Open-Power-System-Data/time_series

Interpolated values in stacked version

Closed this issue · 3 comments

The last rows of the stacked version of the time series contains markers for interpolated values (I believe). There are a two issues with those to me:

  • they break automatic type detection of pandas (because they introduce strings to the otherwise float-only value column)
  • linking them back to the actual values is cumbersome, because one would need to properly split the string label, e.g.

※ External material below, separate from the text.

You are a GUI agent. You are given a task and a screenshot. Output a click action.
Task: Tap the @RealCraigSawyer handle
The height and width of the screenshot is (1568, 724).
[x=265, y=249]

DE_50hertz_load_entsoe_transparency , into its parts

Instead what I'd propose is to add an interpolated column which holds boolean markers for each value in the time series that indicate whether the value has been interpolated.

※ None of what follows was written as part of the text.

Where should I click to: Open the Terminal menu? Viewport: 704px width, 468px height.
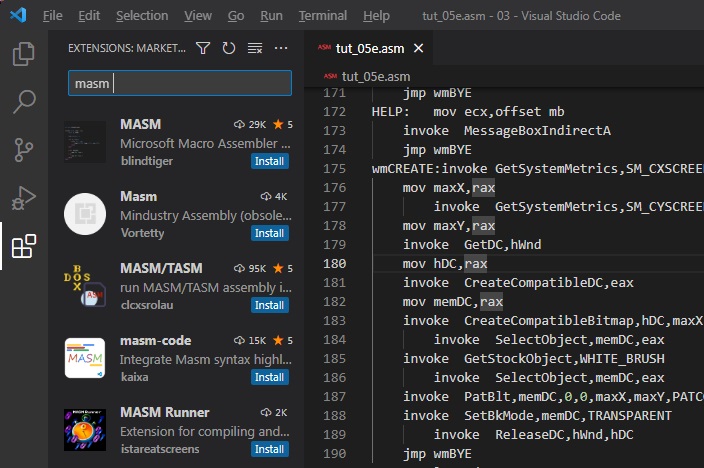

>>> tail -3 time_series_60min_stacked.csv
interpolated_values,,,2017-12-25T17:00:00Z,DE_50hertz_load_entsoe_transparency
interpolated_values,,,2017-12-28T06:00:00Z,SI_load_entsoe_transparency
interpolated_values,,,2017-12-31T15:00:00Z,SI_load_entsoe_transparency

>>> tail -5737 time_series_60min_stacked.csv | head -3
UA_west,load,entsoe_power_statistics,2015-12-31T22:00:00Z,746.0
interpolated_values,,,2006-01-01T22:00:00Z,DE_50hertz_wind_generation_forecast
interpolated_values,,,2006-01-02T22:00:00Z,DE_50hertz_wind_generation_forecast

Thanks a lot for the suggestion. I like it!

The only caveat I see is that the data file then no longer is a "fully stacked" one, but has two instead of one value column, one containing the data and one containing the boolean interpolated marker. But I don't see any disadvantage resulting from that, so I would suggest to go that way.

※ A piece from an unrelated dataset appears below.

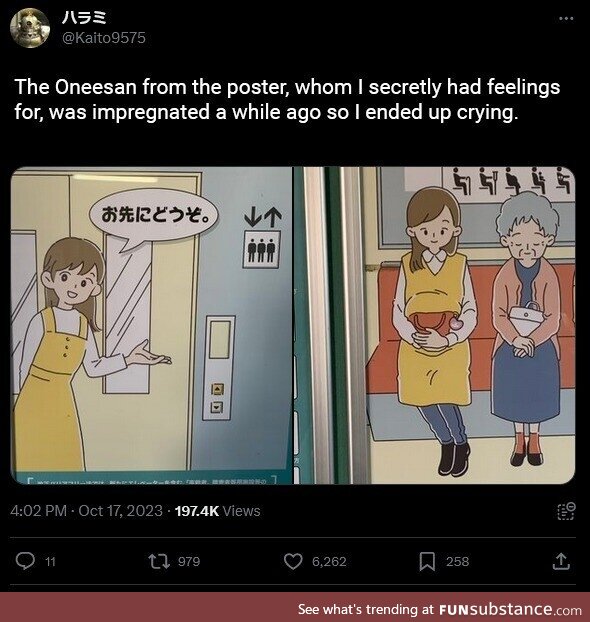
Task: Click the share upload icon
Action: [x=561, y=561]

What I also noticed is that the interpolation marker column looks quite ugly right now on a filtered dataset, because even if one only downloads a single column, one always gets the interpolation markers for all columns in the dataset regardless of the selected column right now. Jonathan, lets discuss, how we can tackle that... My idea: Either we could handle that by the website filter, or we could generally switch to boolean marker columns (as Tim suggested for the stacked version) and also use that for the singleindex etc. variants. That would increase the file size but would make it easier to work with for those who want to actually use it.

The only caveat I see is that the data file then no longer is a "fully stacked" one, but has two instead of one value column, one containing the data and one containing the boolean interpolated marker.

I see, didn't think about that before. Now I also understand better why you chose the current format. I personally don't think too much about strict definitions of data format. What I proposed above feels natural to me, but I agree it's not strictly stacked and I'd hence understand if you simply left it as is.

Maybe one could solve my issues above and still staying strictly stacked? Instead of the current:

region,variable,attribute,utc_timestamp,data
interpolated_values,,,2017-12-31T15:00:00Z,SI_load_entsoe_transparency

Maybe something like:

region,variable,attribute,utc_timestamp,data
SI,load,interpolated,2006-01-01T22:00:00Z,1

This would:

(1) leave the data column strictly numeric, hence support pandas' type detection,
(2) leave a clear link back to the original data item,

while staying strictly stacked.

I solved this a while ago by deleting the column that contains the markers on interpolated values, as it was creating more problems than value.